Uma discussão acalorada começou em um grupo do Facebook, após uma das internautas pedir uma ajuda urgente para uma amiga, senão, como ela mesma disse na publicação, a amiga poderia ficar “perigosa”.

vibrador
Reprodução/Instagram
Bartô se tornou especialista em consertar vibradores


“O vibrador dela quebrou/parou de funcionar. Ela diz que já trocou a pilha e não adiantou. Estou falando sério. Alguém sabe algum lugar que CONSERTE. Ela é apegada...”, comenta a amiga preocupada.

Entre os diversos comentários que a publicação teve, dizendo que passaram pela mesma coisa e recomendando comprar outro vibrador já que o antigo “não aguentou o tranco e foi a óbito”, um internauta deu a dica de ouro para Rosana: “Leve seu vibrador para o hospital de vibradores”.


O hospital de vibradores

Bartolomeu Queiroz de Alencar começou seu hospital de bonecas, em 1983, e o local consertava exclusivamente brinquedos infantis. “Eu era exclusivo da Brinquedos Estrela, restaurando bonecas de massas e brinquedos importados”, conta em entrevista ao Delas.

Mas, em 2000, um casal chegou até sua loja, que fica em Osasco, na Grande São Paulo, perguntando se ele consertava qualquer tipo de brinquedo. O dono do hospital falou que sim, pois achava que se tratava de uma boneca ou carrinho.

“Para minha surpresa era um vibrador. Pedi para dar uma olhada e reparei que o mecanismo era igual ao de brinquedo comum”, acrescenta.

Bartolomeu percebeu ali uma oportunidade de expandir o mercado e começou a oferecer seus serviços para sex shops de São Paulo e se, antes ele era especialista em conserto de bonecas e carrinhos, agora ele também era o nome a ser chamado caso o vibrador quebrasse.

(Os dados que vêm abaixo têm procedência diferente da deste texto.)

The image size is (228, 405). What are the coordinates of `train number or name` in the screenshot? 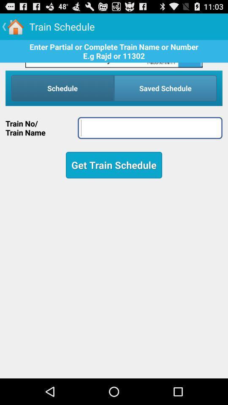 It's located at (149, 128).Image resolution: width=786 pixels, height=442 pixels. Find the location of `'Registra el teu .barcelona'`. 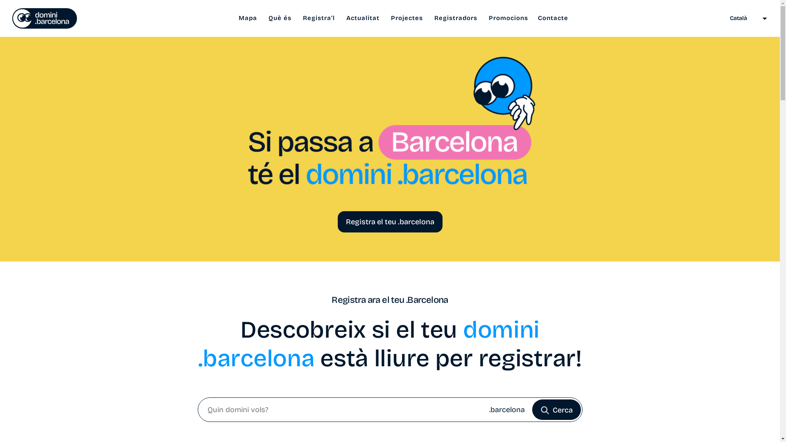

'Registra el teu .barcelona' is located at coordinates (389, 222). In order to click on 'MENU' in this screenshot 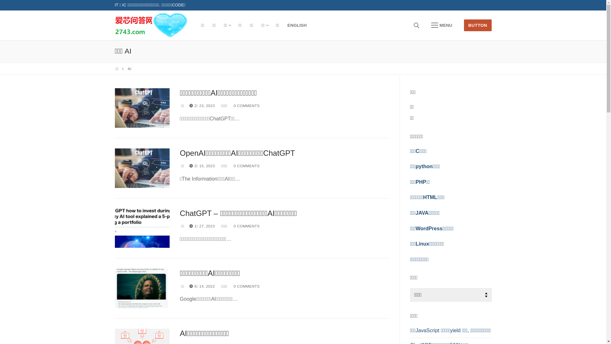, I will do `click(424, 25)`.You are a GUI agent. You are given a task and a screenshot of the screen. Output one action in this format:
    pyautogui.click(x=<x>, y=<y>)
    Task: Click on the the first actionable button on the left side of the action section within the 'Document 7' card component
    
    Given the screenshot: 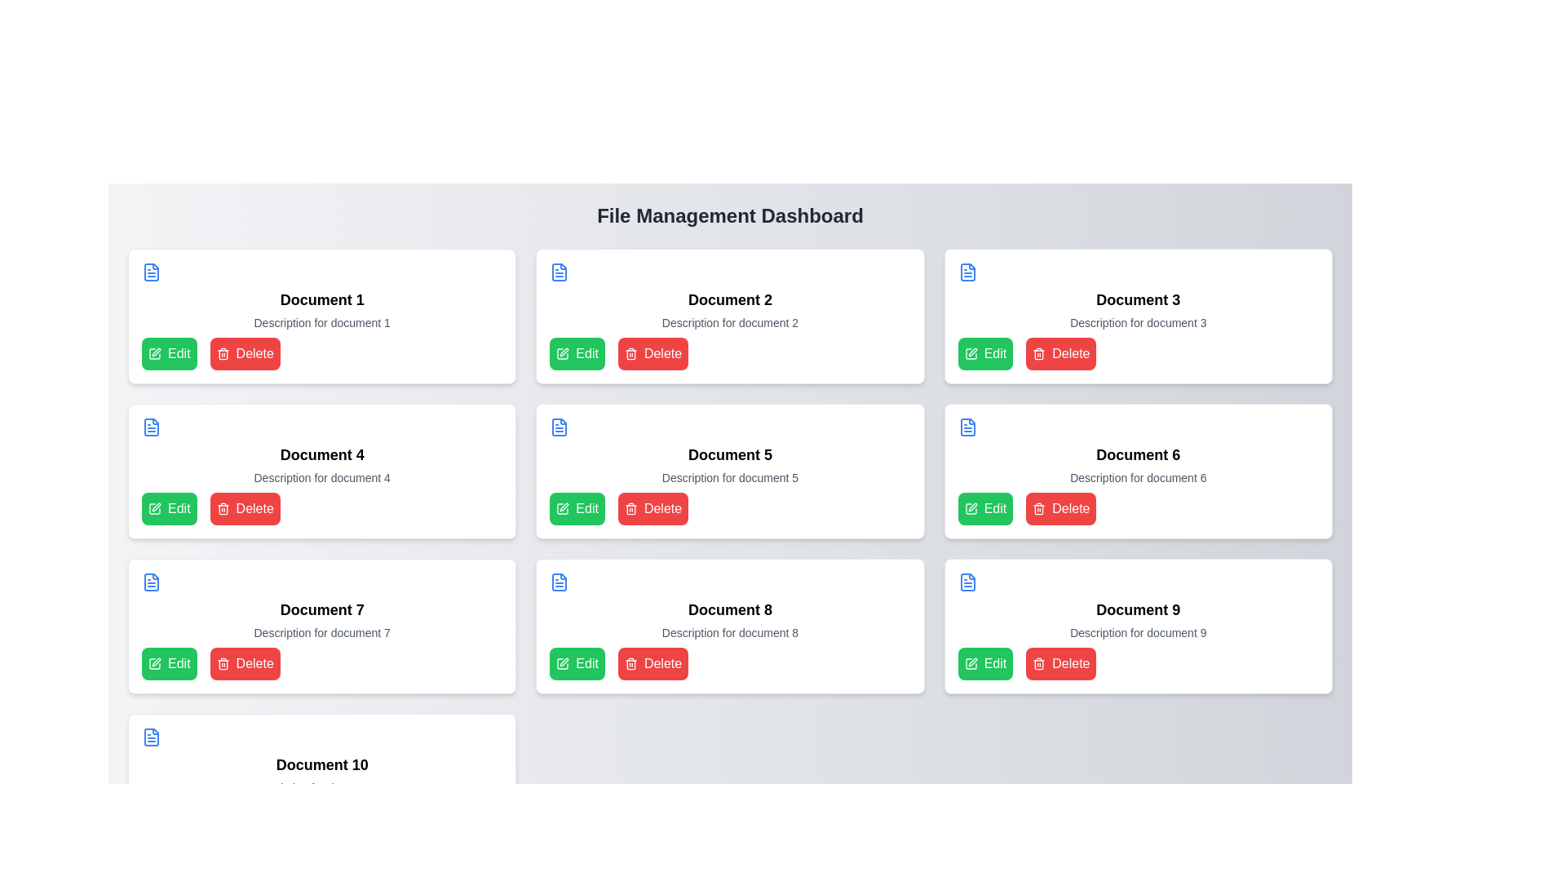 What is the action you would take?
    pyautogui.click(x=169, y=663)
    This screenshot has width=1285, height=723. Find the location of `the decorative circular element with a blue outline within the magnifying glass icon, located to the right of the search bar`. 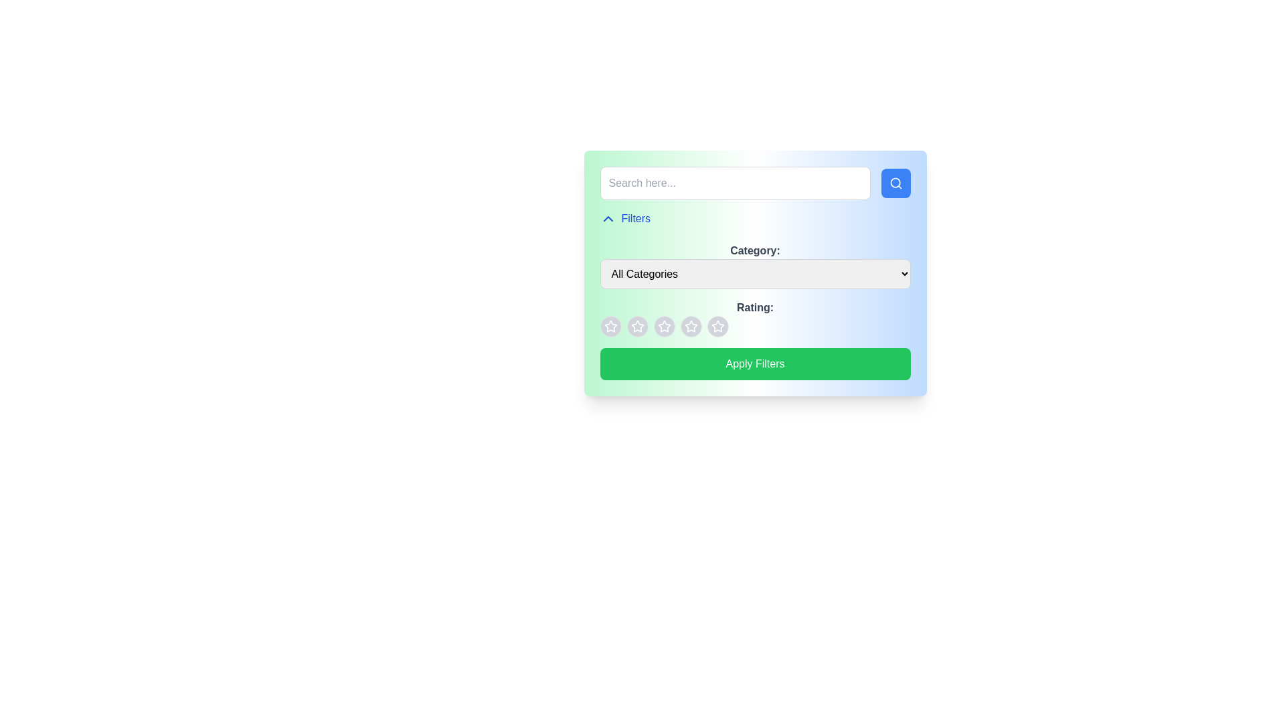

the decorative circular element with a blue outline within the magnifying glass icon, located to the right of the search bar is located at coordinates (895, 183).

“Tive respostas rapidamente pois ninguém no mundo conserta vibradores, sou único”, acredita.

Os maiores problemas dos “meninos”

O comerciante diz que no começo, há 20 anos, os clientes tinham vergonha de levar os “meninos” -- apelido que Bartolomeu deu aos vibradores que conserta -- até o hospital de bonecas. Costumavam marcar uma hora para entregar os sex toys quebrados.

Hoje, ele conta que os clientes são bem mais tranquilos, vão até a loja e ainda cobram que o comerciante cuida bem dos produtos. Ele diz ainda que recebe em média, por semana, 20 produtos eróticos, e o prazo para o conserto é de até 3 dias.

Segundo o especialista, os vibradores costumam quebrar por conta da falta de cuidados com a manutenção. " O problema é a limpeza ", comenta. Outras vezes o problema está na bateria interna do brinquedo, que tem uma vida útil.

“Às vezes, clientes levam o menino para o chuveiro ou banheira. Isso é um veneno para o dildo”, pontua o comerciante.

Bartolomeu já consertou todo os tipos de vibradores imagináveis, com câmera, com bluetooth, até um vibrador que gemia. “Só não entendi o porquê da câmera na ponta, mas ultimamente, o vibrador só falta falar”, brinca.

O comerciante também diz que a maior parte do tempo ainda é para consertar bonecas e outros brinquedos infantis, contudo nesse período de isolamento social, o número de consertos de vibradores triplicou na loja.

“Na quarentena foi muito bom, a mulherada e os meninos estavam soltos, triplicou o número de consertos aqui”, conclui o comerciante.